For some time now we've known that government backbench MLAs have been reduced to nothing more than apologists and messengers for the powers-that-be in Victoria. Cabinet itself has become a mere focus group for the premier. Even with respect to the running of their own ministries, following an election members of Cabinet are issued with so-called "mandate letters" from the premier's office. These dictate the priorities to be followed and establish the boundaries of  authority [very narrow, indeed] to be observed by ministers. The constitutional tradition of collective decision-making in a responsible government is well and truly dead in British Columbia.

There could be no clearer example of the compelling need for electoral reform in BC than these secretive dealings between the premier's office and certain native leaders. This is not about the substance of the putative agreement, whatever it might be, apparently reached between these modern-day "Barons of Runnymeade", it is about the democratically illegitimate process by which it has been attained. In the referendum on electoral reform, the voters of British Columbia overwhelmingly established the moral imperative for the introduction of BC-STV as recommended by the Citizens' Assembly. Under such a system, transferring as it does political power from the premier and his or her backroom advisors to individual MLAs and the electors themselves, such fundamentally undemocratic manoeuverings could never have been undertaken.
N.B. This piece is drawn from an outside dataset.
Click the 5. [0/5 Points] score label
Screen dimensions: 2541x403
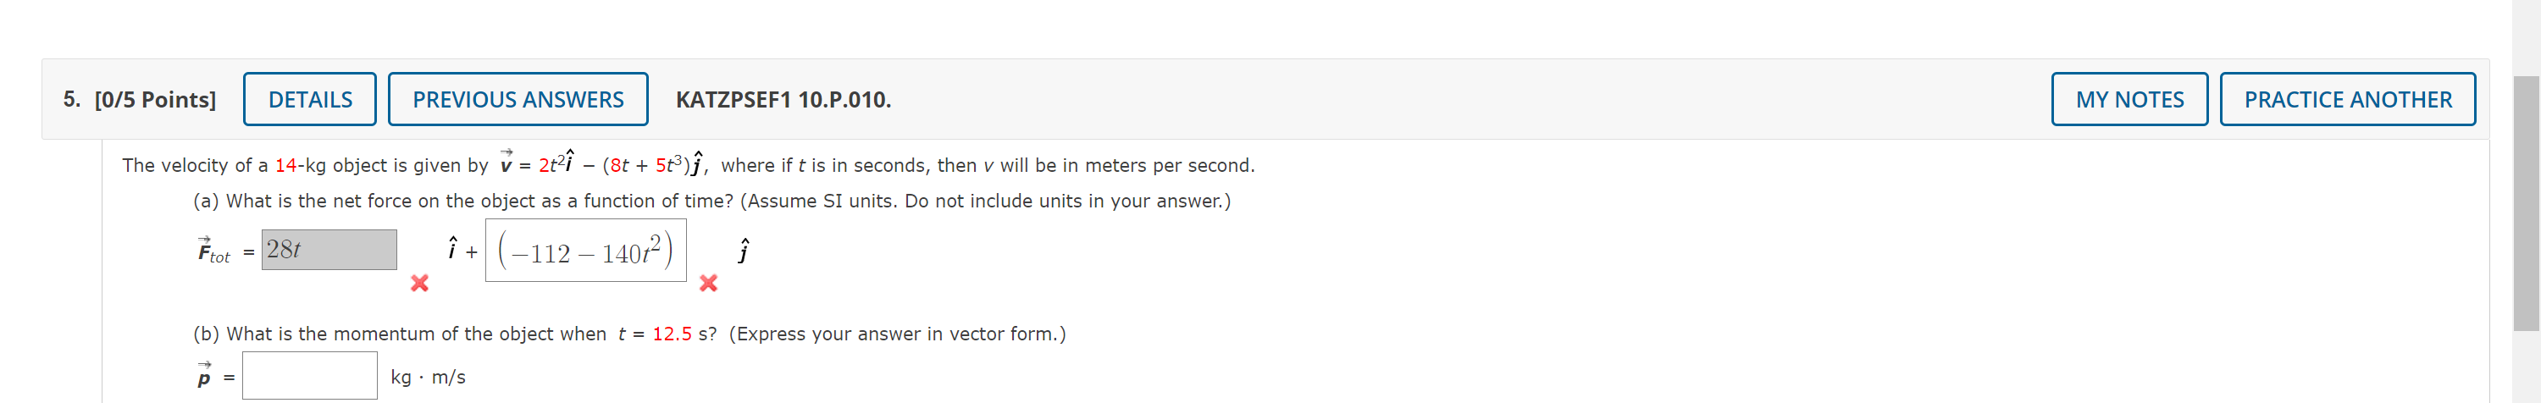tap(140, 100)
Since referendum day, the premier and the leaders of both the NDP and the Green Party of BC have shown a marked reluctance to accept the clearly expressed wishes of the electorate and commit themselves to the implementation of BC-STV. Are they afraid of the people or merely contemptuous of them? We need a "New Relationship" in BC all right, one between the electors and those we elect ostensibly to represent and serve us.

If you share my views, as expressed in my letter, please write your own to the editor. Even if unpublished, they make a difference.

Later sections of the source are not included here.